— begin Given records —
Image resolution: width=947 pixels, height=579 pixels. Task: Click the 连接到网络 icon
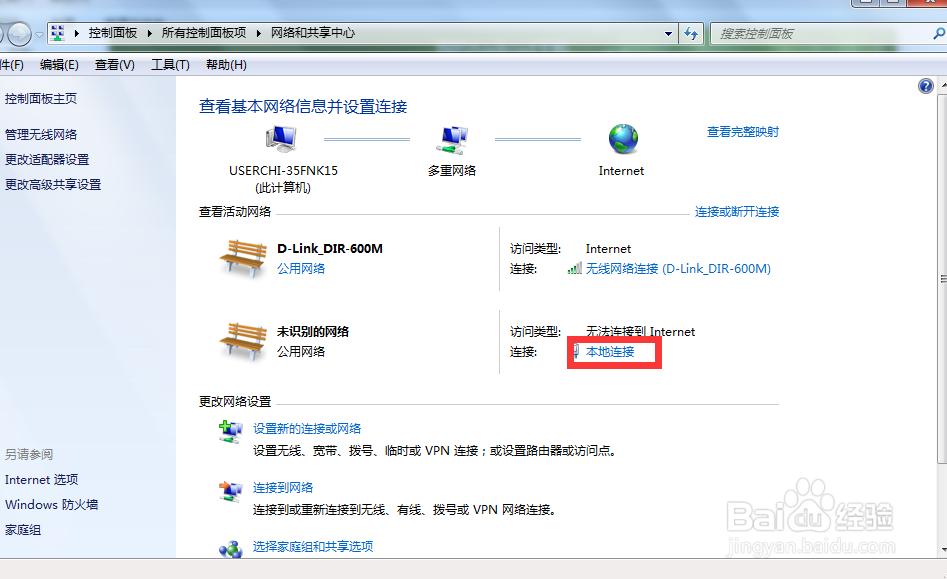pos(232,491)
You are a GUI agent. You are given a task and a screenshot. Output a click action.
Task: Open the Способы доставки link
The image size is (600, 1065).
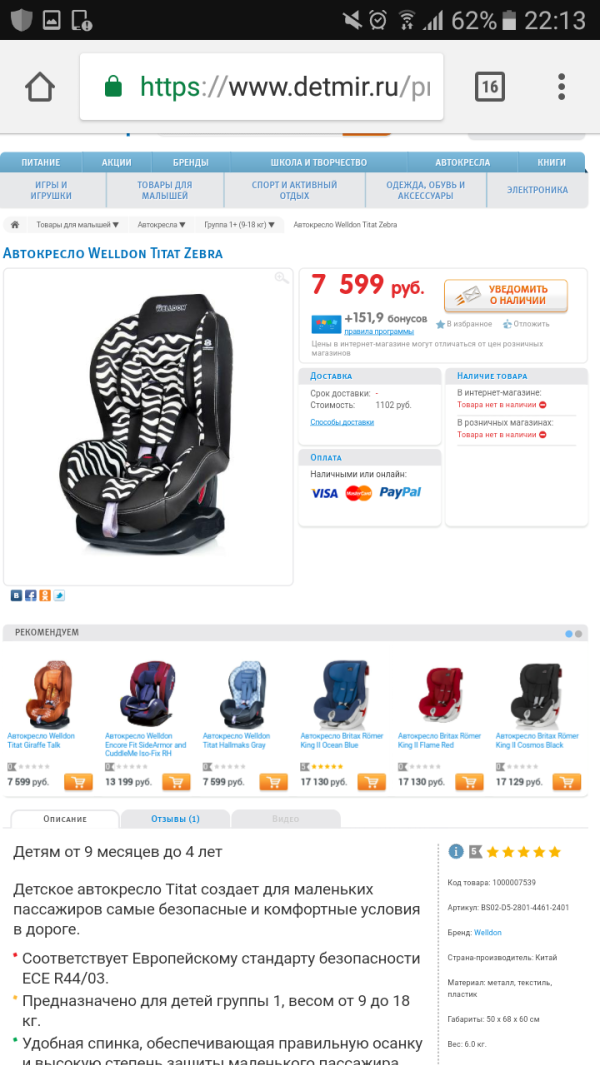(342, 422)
— end Given records —
— begin Given records —
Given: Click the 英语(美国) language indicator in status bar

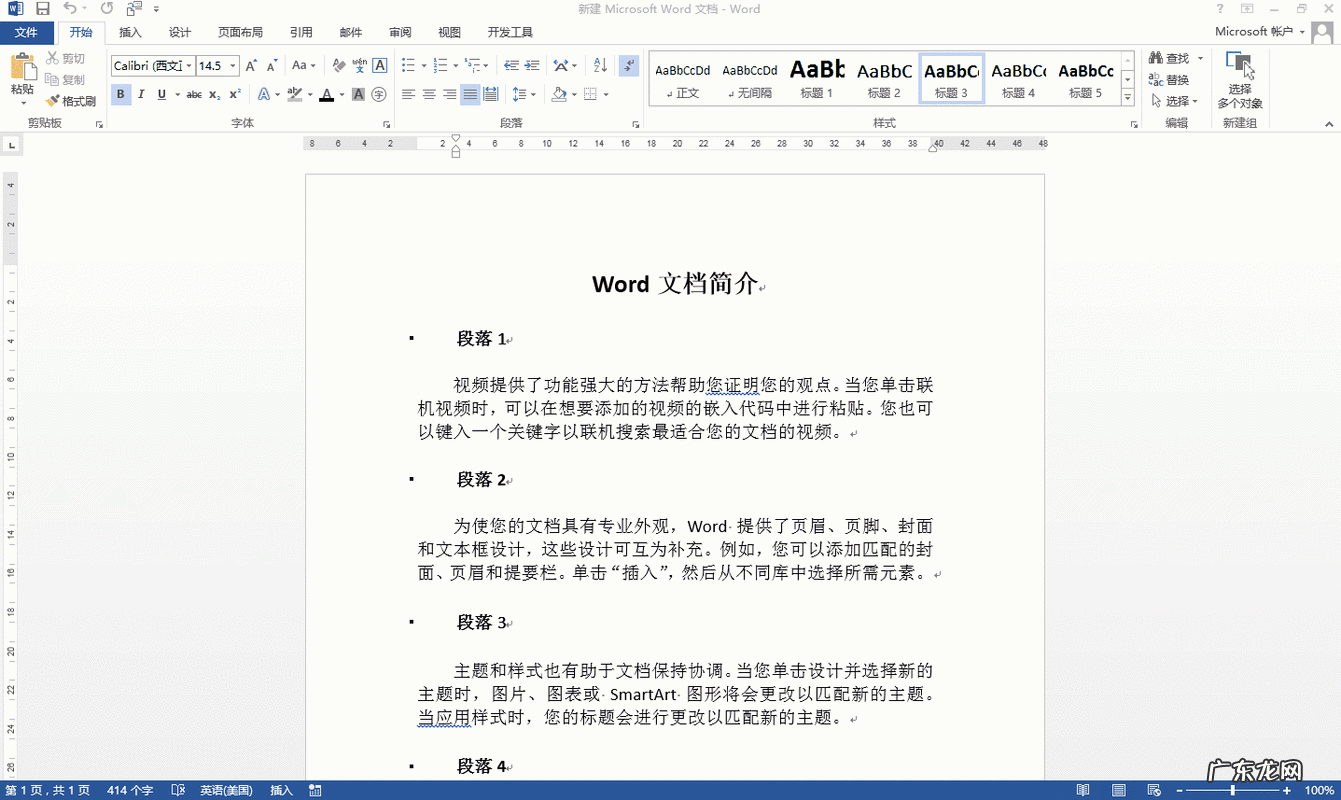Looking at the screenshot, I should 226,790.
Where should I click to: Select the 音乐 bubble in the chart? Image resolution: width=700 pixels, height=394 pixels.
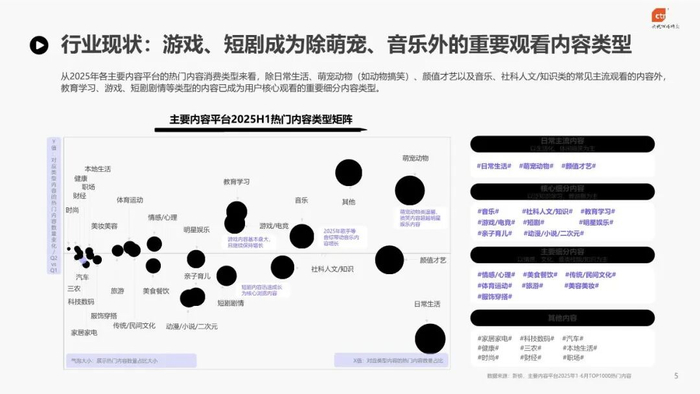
— end Given records —
## Aim of the task:
Please copy out the data from the line with "Given: Click the" up to and including the line with "Where should I", leaving the pictures out of your answer.

## Task answer:
Given: Click the 英语(美国) language indicator in status bar

Looking at the screenshot, I should 226,790.
Where should I click to: Select the 音乐 bubble in the chart? Image resolution: width=700 pixels, height=394 pixels.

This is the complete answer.